Can Mainstream Journalism Survive? Making the Online Times Pay

Tuesday, March 1

Reception:  6:00 PM
Discussion: 6:30 PM

Banatao Auditorium, Sutardja Dai Hall

Gerald Marzorati, Assistant Managing Editor of the New York Times, for New Products and Strategies in conversation with Mark Danner, Chancellor's Professor of Journalism and Politics, UC Berkeley Graduate School of Journalism and Michael Pollan, John S. and James L. Knight Professor of Science and Environmental Journalism.

Opening Reception:
Photographs of South Africa in the 1950’s by Jurgen Schadeberg


A Book Signing and Public Lecture:
American Soldiers and Torture
Joshua Phillips and Mark Danner in conversation about None of Us Were Like This Before, a book by Joshua Phillips

When: Friday, March 4

Reception: 6:00 PM
Discussion: 7:00 PM

Where: North Gate Hall Room 105

Joshua E. S. Phillips and Mark Danner will explore how soldiers and senior officials came to believe that torture was permissible, effective, and necessary.  Danner and Phillips will also discuss the impact of abuse and torture on detainees and soldiers.

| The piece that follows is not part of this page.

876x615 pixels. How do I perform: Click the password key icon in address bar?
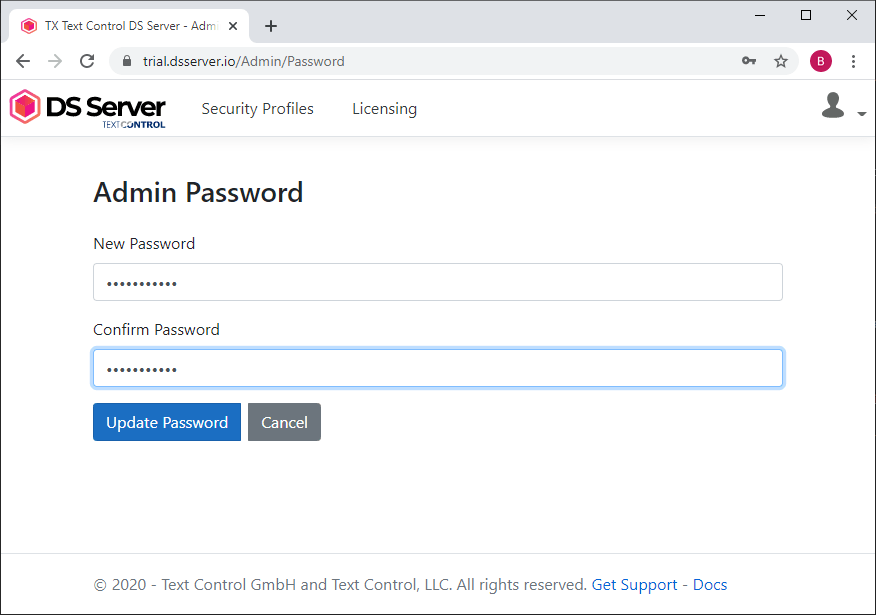(749, 61)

Mark Danner has produced some of the most important essays and books about U.S. policies that led to detainee abuse and torture during the “war on terror.”  His most recent books are Torture and Truth: America, Abu Ghraib and the War on Terror and Stripping Bare the Body: Politics Violence War. He is Chancellor's Professor of Journalism and Politics at UC Berkeley.

Based on first-hand reports from the Middle East and Afghanistan, and years of interviewing ordinary soldiers, Joshua E.S. Phillips’s new book None of Us Were Like This Before explores how troops turned to torture and presents a shattering record of the impact of detainee abuse and torture on detainees and America’s veterans.

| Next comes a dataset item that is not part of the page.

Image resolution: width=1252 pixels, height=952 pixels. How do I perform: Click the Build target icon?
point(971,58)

Will the Real Terrorist Please Stand Up
A screening and discussion with director Saul Landau and associate-producer Julia Landau

When: Thursday, March 10,  6:00 PM

Where: North Gate Hall Library

"Will the Real Terrorist Please Stand Up" is a new film by award-winning director Saul Landau about US-Cuba relations, The Cuban 5, and Miami terrorist groups who have attacked Cuba.

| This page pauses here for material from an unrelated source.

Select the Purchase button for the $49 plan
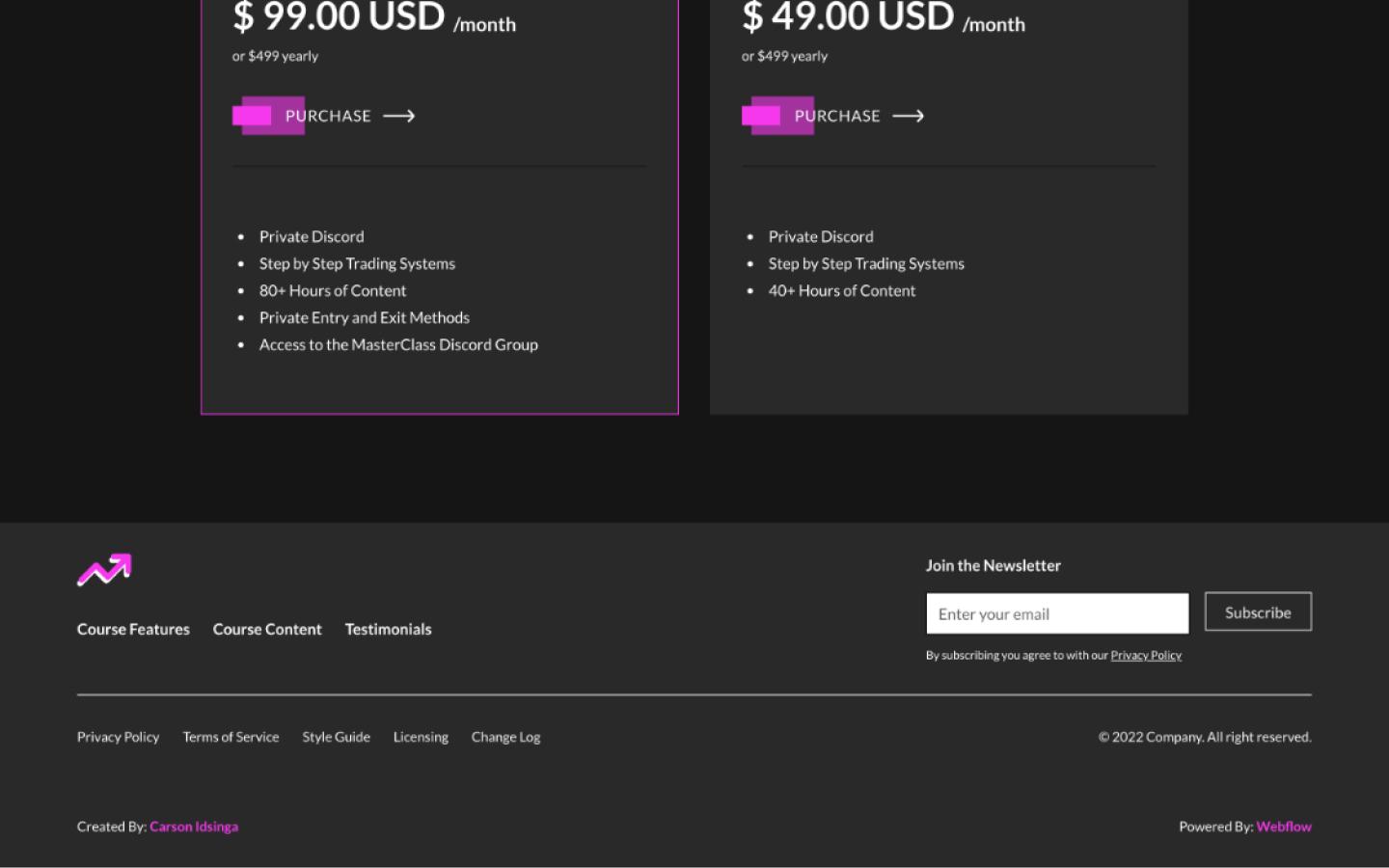Screen dimensions: 1389x868 pos(836,116)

Saul Landau has produced over forty films. He has received numerous awards; including an Emmy with Jack Willis for "Paul Jacobs and the Nuclear Gang"; the Letelier-Moffitt Human Rights Award; the George Polk Award for Investigative Reporting; and the First Amendment Award.  Landau received an Edgar Allen Poe Award for Assassination on Embassy Row, an investigative book about the 1976 murders of Chilean Ambassador Orlando Letelier and his colleague, Ronni Moffitt.

He is a senior fellow at and vice chair of the Institute for Policy Studies. In 2008, the Chilean government presented him with the Bernardo O'Higgins Award for his human rights work.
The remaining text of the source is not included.